Do Not Blindly Pay IRS Notices, Reason ∞

One of my clients angrily sent me a message today. She received an IRS Automated Underreporting Unit (AUR) notice alleging that she did not include $50,000 of W-2Gs on her 2015 tax return. She’s a professional gambler, so I looked at her Schedule C and shockingly (not) there was the $50,000 of W-2Gs included in her gross receipts. Attached to the return was a schedule helpfully breaking this out for the IRS (she also received a 1099-MISC that was included in her gambling gross receipts).

The IRS AUR program is a huge (or should I say “bigly”) money maker for the agency. People blindly pay these notices; after all, if the IRS sends it out it must be right? Well, the last survey I saw showed that two-thirds of IRS notices are wrong in whole or in part. AUR notices are not screened before being sent out. The recipient is literally the first person to have read it.

Do not assume an IRS notice is correct.
Most are not. If you blindly pay it, you have agreed to the tax. Had a human taken two minutes to read the return, they would have seen the income and the breakout schedule and the notice would have never been sent. But that simply doesn’t happen with the AUR program.

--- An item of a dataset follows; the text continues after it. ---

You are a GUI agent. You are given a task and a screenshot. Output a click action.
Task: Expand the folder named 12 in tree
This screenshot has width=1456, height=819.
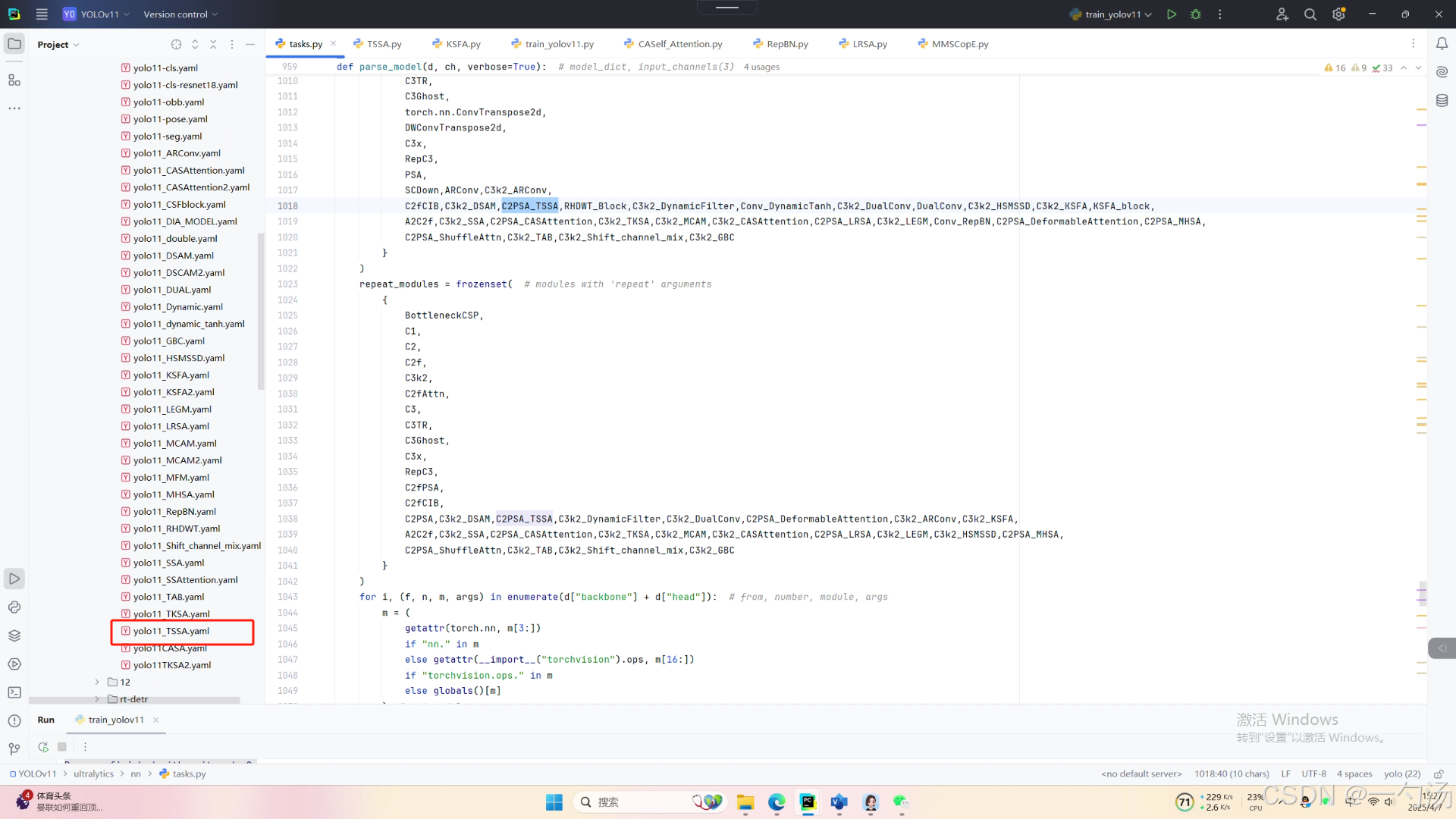[x=97, y=682]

Additionally, you have a limited amount of time to respond to the notice (typically 30 days). Make sure you timely respond, and if you mail your response send it certified mail, return receipt requested. You want proof your response got there. Be prepared to wait many weeks for the IRS to send you a reply to what you’ve written; the average IRS time to respond to correspondence is now 14 weeks.

My client now understands this issue, and I provided her a pdf of the Schedule C and supporting documents to show that no tax is owed. If you get an AUR notice, make sure you carefully review it and then respond. While blindly paying an IRS notice did not make my Bozo Tax Tips for this Tax Season, I’m definitely considering it for the future.